Fig. 4

Fig. 4

PME‐1 supports in vivo anoikis resistance and survival of prostate cancer cells in circulation. (A) The effect of PME‐1 on anchorage‐independent growth of PC‐3 cells on chick chorioallantoic membrane (CAM). PC‐3 cells were transiently transfected with either control siRNA (siCtrl) or PME‐1‐targeting siRNA (siPME‐1), and 24 h post‐transfection placed on the CAM. Growth of tumours was followed for 3–5 days. Shown are representative examples from three replicate experiments. (B) Immunohistological staining of dissected tumours using antibodies for PME‐1, Vimentin, TUNEL and Ki67. Shown are representative images from three (Ki67) or two (TUNEL) replicate experiments. Scale bar 50 μm for PME‐1 and Vimentin stainings and 100 μm for TUNEL and Ki67. (C) Quantification of TUNEL‐ and Ki‐67‐positive nuclei in the excised CAM tumours. Mean ± SD from a representative experiment with four eggs per condition, *P < 0.05, Mann–Whitney test. (D) The survival of siCtrl‐ and siPME‐1‐transfected PC‐3 cells in circulation. The cells were microinjected into the common cardinal veins of zebrafish embryos 72 h post‐transfection.

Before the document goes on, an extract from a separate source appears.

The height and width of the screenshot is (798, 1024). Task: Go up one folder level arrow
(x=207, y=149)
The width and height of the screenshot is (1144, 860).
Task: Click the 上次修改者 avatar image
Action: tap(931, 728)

After overnight incubation the embryos were imaged by fluorescence stereomicroscopy. Scale bar 500 μm. (E) The number of surviving fluorescent tumour cells per embryo from (D). Box plots depicting the range, 25th, 50th and 75th percentiles of the data overlaid with the individual data points combined from three independent experiments. **P < 0.01, Mann–Whitney test.